To accomplish the same thing on television, a national retailer might create two different TV spots targeting different demographics. For example, it would launch one mainstream targeted ad that would run on CNN during primetime, and a multiculturally targeted ad that would run on UPN channels during the local 10 P.M. news. The creative team would have to develop the ads weeks before they ran. Typically, the spot would need to run enough times so that the retailer’s desired reach population would have seen the spot three times—about a two-week flight of spots. It would cost the retailer between $7,000 and $13,000 to reach this audience. Then, once the pieces had run, it would have to sit and cross its fingers that people had actually watched the ad even though they had just forgotten to turn the TV off while streaming a movie on their second screen. And if it wanted to run more content, it would have to pay all over again.
Which scenario sounds more time- and cost-efficient to you?
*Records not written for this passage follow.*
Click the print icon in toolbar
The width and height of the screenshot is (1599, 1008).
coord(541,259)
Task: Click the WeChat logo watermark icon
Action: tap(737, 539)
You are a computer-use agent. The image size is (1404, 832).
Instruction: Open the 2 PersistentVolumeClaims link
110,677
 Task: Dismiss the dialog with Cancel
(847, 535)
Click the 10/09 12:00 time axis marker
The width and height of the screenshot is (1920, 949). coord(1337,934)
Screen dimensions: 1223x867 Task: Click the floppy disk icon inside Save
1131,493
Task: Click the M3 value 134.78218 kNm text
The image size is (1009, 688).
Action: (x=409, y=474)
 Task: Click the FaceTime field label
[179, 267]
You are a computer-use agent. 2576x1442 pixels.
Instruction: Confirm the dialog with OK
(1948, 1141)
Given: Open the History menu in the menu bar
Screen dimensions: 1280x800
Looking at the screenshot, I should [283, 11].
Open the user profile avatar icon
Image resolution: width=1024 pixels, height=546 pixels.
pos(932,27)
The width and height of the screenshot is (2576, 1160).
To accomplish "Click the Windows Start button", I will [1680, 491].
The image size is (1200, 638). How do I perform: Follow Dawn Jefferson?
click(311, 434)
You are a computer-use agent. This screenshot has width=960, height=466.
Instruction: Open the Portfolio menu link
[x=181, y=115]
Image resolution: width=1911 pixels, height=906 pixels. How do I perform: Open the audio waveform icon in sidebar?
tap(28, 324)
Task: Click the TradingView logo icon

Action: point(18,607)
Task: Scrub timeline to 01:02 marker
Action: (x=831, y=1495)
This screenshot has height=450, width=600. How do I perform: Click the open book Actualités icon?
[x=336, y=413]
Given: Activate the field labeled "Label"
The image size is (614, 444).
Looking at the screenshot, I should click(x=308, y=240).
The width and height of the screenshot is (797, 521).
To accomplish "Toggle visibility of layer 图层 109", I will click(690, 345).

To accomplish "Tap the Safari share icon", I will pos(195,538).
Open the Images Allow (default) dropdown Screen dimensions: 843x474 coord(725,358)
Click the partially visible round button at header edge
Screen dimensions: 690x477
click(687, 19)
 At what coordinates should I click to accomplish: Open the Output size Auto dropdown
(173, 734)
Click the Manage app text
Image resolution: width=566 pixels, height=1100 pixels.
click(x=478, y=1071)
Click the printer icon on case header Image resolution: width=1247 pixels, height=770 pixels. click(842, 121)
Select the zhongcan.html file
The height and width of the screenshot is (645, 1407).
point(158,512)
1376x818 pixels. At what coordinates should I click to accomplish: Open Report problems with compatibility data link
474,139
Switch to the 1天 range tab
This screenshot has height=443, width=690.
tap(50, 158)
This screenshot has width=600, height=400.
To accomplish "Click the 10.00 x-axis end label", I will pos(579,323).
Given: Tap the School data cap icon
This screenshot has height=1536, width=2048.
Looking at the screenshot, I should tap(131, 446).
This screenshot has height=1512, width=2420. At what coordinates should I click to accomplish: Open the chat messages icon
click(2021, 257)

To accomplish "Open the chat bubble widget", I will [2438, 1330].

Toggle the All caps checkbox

Now, there’s nothing wrong with spending money when you’re spending it smartly. All along you’ve probably been buying the Facebook ads that line up along the right side of the site. Those ads have until now been one of the most efficient ways to spend dolla
rs for any brand or business, big or small. On average, the cost of running an ad on the right side of the page on Facebook runs the gamut between $.50 to $1.50 per like, though depending on the specificity of your targeting, the length of your campaign, and your budget it’s possible to acquire likes for as low as $.10 and as high as several dollars. That’s a steal, even when you compare it to the cost of email acquisition, which can run as low as $0.49. How can a dollar spent acquiring a Facebook fan be worth more than forty-nine cents anywhere else? Because a social user on your fan page has more potential reach than anywhere else.
I should know. Back in 1998, I was using email marketing, as well as search engine marketing (SEM) and pay-per-click ads, to build WineLibrary.com. People loved my product and my business and were happy to subscribe to my emails and to buy from me. My business model then was no different from that of any of the successful email marketing companies of the last half decade like Fab.com, Groupon, or Gilt. The difference is that their fans aren’t as beholden to their email as mine were in 1998. If my fans wanted to talk to or share information with friends, they had to use email. Today’s fans don’t. So today’s email marketers have had to offer huge rewards for sharing, such as $10 off a first order if the customer can get five friends to subscribe to the site. Without that incentive, people won’t spread content or invite friends to join them on your site via email—it feels too much like spreading spam. Social media, however, is built for sharing, so those targeted Facebook ads, though costing $.50 to $1.50 per fan, are actually worth much more because those fans are more likely inspired to share your content for free, and possibly more than once—if you give them what they want in terms of content and service.